Exercise brief | Every entry should be returned exactly. Omit none of them.

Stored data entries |
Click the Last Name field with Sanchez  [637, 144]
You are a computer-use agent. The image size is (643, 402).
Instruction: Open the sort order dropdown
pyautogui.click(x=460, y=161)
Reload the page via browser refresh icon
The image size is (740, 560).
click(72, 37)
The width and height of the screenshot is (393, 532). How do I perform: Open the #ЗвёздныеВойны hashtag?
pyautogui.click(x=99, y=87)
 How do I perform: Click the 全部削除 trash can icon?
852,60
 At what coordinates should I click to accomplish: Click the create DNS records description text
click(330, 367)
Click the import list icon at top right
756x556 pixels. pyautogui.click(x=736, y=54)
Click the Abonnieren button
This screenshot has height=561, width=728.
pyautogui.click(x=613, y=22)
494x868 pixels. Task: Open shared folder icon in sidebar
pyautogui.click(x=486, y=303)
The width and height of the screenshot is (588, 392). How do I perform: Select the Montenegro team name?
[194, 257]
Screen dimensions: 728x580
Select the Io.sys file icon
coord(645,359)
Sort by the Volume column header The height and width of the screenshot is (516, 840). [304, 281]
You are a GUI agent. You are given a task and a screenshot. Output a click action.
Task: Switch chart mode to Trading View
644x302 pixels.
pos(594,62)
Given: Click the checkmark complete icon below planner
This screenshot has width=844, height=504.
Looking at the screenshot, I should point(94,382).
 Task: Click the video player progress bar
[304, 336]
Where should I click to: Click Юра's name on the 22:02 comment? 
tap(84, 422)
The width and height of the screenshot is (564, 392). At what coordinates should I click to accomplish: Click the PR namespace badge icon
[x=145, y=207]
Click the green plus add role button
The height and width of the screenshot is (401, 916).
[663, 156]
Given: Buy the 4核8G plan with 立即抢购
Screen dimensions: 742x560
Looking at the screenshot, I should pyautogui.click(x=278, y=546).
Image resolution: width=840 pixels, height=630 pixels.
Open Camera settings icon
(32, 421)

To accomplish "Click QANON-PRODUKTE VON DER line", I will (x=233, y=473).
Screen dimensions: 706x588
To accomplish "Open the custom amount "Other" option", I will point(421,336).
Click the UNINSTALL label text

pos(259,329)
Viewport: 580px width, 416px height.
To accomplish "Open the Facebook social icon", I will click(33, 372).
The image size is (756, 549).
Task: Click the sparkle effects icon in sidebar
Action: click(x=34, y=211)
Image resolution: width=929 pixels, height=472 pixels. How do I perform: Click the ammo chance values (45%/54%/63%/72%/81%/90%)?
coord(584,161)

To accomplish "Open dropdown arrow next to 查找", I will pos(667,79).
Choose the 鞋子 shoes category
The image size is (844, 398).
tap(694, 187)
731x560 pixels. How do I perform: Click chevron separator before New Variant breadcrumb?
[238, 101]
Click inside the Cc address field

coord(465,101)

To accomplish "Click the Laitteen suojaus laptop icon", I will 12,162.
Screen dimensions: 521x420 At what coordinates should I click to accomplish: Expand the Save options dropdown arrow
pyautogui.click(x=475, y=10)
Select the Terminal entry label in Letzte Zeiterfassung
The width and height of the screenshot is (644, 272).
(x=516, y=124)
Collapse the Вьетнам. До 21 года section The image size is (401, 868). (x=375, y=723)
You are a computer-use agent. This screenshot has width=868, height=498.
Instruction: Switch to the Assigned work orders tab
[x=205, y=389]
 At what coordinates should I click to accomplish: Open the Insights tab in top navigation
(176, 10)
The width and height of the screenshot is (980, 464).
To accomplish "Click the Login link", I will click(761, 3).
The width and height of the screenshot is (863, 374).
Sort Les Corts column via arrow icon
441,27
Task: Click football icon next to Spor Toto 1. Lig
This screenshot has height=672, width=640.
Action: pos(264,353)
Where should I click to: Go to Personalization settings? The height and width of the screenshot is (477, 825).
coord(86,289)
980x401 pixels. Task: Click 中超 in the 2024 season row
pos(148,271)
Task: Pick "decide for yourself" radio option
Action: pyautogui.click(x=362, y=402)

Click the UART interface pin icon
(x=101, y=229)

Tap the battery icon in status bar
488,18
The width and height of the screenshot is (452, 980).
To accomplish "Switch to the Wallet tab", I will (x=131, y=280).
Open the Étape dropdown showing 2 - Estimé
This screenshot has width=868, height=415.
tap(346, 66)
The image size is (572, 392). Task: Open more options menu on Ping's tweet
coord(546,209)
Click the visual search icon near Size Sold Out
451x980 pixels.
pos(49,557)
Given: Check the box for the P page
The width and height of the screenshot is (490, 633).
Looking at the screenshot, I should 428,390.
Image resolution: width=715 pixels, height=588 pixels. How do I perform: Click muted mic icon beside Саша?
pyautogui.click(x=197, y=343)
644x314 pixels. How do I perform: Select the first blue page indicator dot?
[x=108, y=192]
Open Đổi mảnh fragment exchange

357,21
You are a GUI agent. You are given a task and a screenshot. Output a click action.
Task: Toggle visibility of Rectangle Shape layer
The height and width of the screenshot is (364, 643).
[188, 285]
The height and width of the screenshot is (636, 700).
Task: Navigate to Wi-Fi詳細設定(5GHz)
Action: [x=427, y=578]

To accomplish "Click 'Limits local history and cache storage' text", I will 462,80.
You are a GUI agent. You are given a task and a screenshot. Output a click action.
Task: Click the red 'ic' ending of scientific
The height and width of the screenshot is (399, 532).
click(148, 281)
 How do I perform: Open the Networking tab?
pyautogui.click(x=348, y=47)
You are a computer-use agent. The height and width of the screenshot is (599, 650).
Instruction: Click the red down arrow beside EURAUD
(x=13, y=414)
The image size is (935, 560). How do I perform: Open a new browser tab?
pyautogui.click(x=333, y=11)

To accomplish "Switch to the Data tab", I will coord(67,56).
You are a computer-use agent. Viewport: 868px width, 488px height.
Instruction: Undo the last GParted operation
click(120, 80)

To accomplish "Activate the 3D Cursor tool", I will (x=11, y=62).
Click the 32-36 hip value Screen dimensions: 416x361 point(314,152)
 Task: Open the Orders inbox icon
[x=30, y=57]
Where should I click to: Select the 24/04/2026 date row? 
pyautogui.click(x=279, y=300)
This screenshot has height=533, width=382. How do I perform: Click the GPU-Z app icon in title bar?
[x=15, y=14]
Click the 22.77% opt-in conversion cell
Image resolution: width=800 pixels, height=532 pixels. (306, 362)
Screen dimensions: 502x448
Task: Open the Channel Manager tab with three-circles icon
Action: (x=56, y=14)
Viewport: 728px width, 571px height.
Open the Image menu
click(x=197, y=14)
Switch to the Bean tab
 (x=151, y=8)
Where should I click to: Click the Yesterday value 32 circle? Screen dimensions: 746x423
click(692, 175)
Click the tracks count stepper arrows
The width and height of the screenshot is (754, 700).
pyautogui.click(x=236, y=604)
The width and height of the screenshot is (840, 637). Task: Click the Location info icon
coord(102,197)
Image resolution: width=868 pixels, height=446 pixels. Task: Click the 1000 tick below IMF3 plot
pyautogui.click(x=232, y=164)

Expected output |
Click the Last Name field with Sanchez  [637, 144]
You are a computer-use agent. The image size is (643, 402).
Instruction: Open the sort order dropdown
pyautogui.click(x=460, y=161)
Reload the page via browser refresh icon
The image size is (740, 560).
click(72, 37)
The width and height of the screenshot is (393, 532). How do I perform: Open the #ЗвёздныеВойны hashtag?
pyautogui.click(x=99, y=87)
 How do I perform: Click the 全部削除 trash can icon?
852,60
 At what coordinates should I click to accomplish: Click the create DNS records description text
click(330, 367)
Click the import list icon at top right
756x556 pixels. pyautogui.click(x=736, y=54)
Click the Abonnieren button
This screenshot has height=561, width=728.
pyautogui.click(x=613, y=22)
494x868 pixels. Task: Open shared folder icon in sidebar
pyautogui.click(x=486, y=303)
The width and height of the screenshot is (588, 392). How do I perform: Select the Montenegro team name?
[194, 257]
Screen dimensions: 728x580
Select the Io.sys file icon
coord(645,359)
Sort by the Volume column header The height and width of the screenshot is (516, 840). [304, 281]
You are a GUI agent. You are given a task and a screenshot. Output a click action.
Task: Switch chart mode to Trading View
644x302 pixels.
pos(594,62)
Given: Click the checkmark complete icon below planner
This screenshot has width=844, height=504.
Looking at the screenshot, I should point(94,382).
 Task: Click the video player progress bar
[304, 336]
Where should I click to: Click Юра's name on the 22:02 comment? 
tap(84, 422)
The width and height of the screenshot is (564, 392). At what coordinates should I click to accomplish: Click the PR namespace badge icon
[x=145, y=207]
Click the green plus add role button
The height and width of the screenshot is (401, 916).
[663, 156]
Given: Buy the 4核8G plan with 立即抢购
Screen dimensions: 742x560
Looking at the screenshot, I should pyautogui.click(x=278, y=546).
Image resolution: width=840 pixels, height=630 pixels.
Open Camera settings icon
(32, 421)

To accomplish "Click QANON-PRODUKTE VON DER line", I will (x=233, y=473).
Screen dimensions: 706x588
To accomplish "Open the custom amount "Other" option", I will point(421,336).
Click the UNINSTALL label text

pos(259,329)
Viewport: 580px width, 416px height.
To accomplish "Open the Facebook social icon", I will click(33, 372).
The image size is (756, 549).
Task: Click the sparkle effects icon in sidebar
Action: click(x=34, y=211)
Image resolution: width=929 pixels, height=472 pixels. How do I perform: Click the ammo chance values (45%/54%/63%/72%/81%/90%)?
coord(584,161)

To accomplish "Open dropdown arrow next to 查找", I will pos(667,79).
Choose the 鞋子 shoes category
The image size is (844, 398).
tap(694, 187)
731x560 pixels. How do I perform: Click chevron separator before New Variant breadcrumb?
[238, 101]
Click inside the Cc address field

coord(465,101)

To accomplish "Click the Laitteen suojaus laptop icon", I will 12,162.
Screen dimensions: 521x420 At what coordinates should I click to accomplish: Expand the Save options dropdown arrow
pyautogui.click(x=475, y=10)
Select the Terminal entry label in Letzte Zeiterfassung
The width and height of the screenshot is (644, 272).
(x=516, y=124)
Collapse the Вьетнам. До 21 года section The image size is (401, 868). (x=375, y=723)
You are a computer-use agent. This screenshot has width=868, height=498.
Instruction: Switch to the Assigned work orders tab
[x=205, y=389]
 At what coordinates should I click to accomplish: Open the Insights tab in top navigation
(176, 10)
The width and height of the screenshot is (980, 464).
To accomplish "Click the Login link", I will click(761, 3).
The width and height of the screenshot is (863, 374).
Sort Les Corts column via arrow icon
441,27
Task: Click football icon next to Spor Toto 1. Lig
This screenshot has height=672, width=640.
Action: pos(264,353)
Where should I click to: Go to Personalization settings? The height and width of the screenshot is (477, 825).
coord(86,289)
980x401 pixels. Task: Click 中超 in the 2024 season row
pos(148,271)
Task: Pick "decide for yourself" radio option
Action: pyautogui.click(x=362, y=402)

Click the UART interface pin icon
(x=101, y=229)

Tap the battery icon in status bar
488,18
The width and height of the screenshot is (452, 980).
To accomplish "Switch to the Wallet tab", I will (x=131, y=280).
Open the Étape dropdown showing 2 - Estimé
This screenshot has width=868, height=415.
tap(346, 66)
The image size is (572, 392). Task: Open more options menu on Ping's tweet
coord(546,209)
Click the visual search icon near Size Sold Out
451x980 pixels.
pos(49,557)
Given: Check the box for the P page
The width and height of the screenshot is (490, 633).
Looking at the screenshot, I should 428,390.
Image resolution: width=715 pixels, height=588 pixels. How do I perform: Click muted mic icon beside Саша?
pyautogui.click(x=197, y=343)
644x314 pixels. How do I perform: Select the first blue page indicator dot?
[x=108, y=192]
Open Đổi mảnh fragment exchange

357,21
You are a GUI agent. You are given a task and a screenshot. Output a click action.
Task: Toggle visibility of Rectangle Shape layer
The height and width of the screenshot is (364, 643).
[188, 285]
The height and width of the screenshot is (636, 700).
Task: Navigate to Wi-Fi詳細設定(5GHz)
Action: [x=427, y=578]

To accomplish "Click 'Limits local history and cache storage' text", I will 462,80.
You are a GUI agent. You are given a task and a screenshot. Output a click action.
Task: Click the red 'ic' ending of scientific
The height and width of the screenshot is (399, 532).
click(148, 281)
 How do I perform: Open the Networking tab?
pyautogui.click(x=348, y=47)
You are a computer-use agent. The height and width of the screenshot is (599, 650).
Instruction: Click the red down arrow beside EURAUD
(x=13, y=414)
The image size is (935, 560). How do I perform: Open a new browser tab?
pyautogui.click(x=333, y=11)

To accomplish "Switch to the Data tab", I will coord(67,56).
You are a computer-use agent. Viewport: 868px width, 488px height.
Instruction: Undo the last GParted operation
click(120, 80)

To accomplish "Activate the 3D Cursor tool", I will (x=11, y=62).
Click the 32-36 hip value Screen dimensions: 416x361 point(314,152)
 Task: Open the Orders inbox icon
[x=30, y=57]
Where should I click to: Select the 24/04/2026 date row? 
pyautogui.click(x=279, y=300)
This screenshot has height=533, width=382. How do I perform: Click the GPU-Z app icon in title bar?
[x=15, y=14]
Click the 22.77% opt-in conversion cell
Image resolution: width=800 pixels, height=532 pixels. (306, 362)
Screen dimensions: 502x448
Task: Open the Channel Manager tab with three-circles icon
Action: (x=56, y=14)
Viewport: 728px width, 571px height.
Open the Image menu
click(x=197, y=14)
Switch to the Bean tab
 (x=151, y=8)
Where should I click to: Click the Yesterday value 32 circle? Screen dimensions: 746x423
click(692, 175)
Click the tracks count stepper arrows
The width and height of the screenshot is (754, 700).
pyautogui.click(x=236, y=604)
The width and height of the screenshot is (840, 637). Task: Click the Location info icon
coord(102,197)
Image resolution: width=868 pixels, height=446 pixels. Task: Click the 1000 tick below IMF3 plot
pyautogui.click(x=232, y=164)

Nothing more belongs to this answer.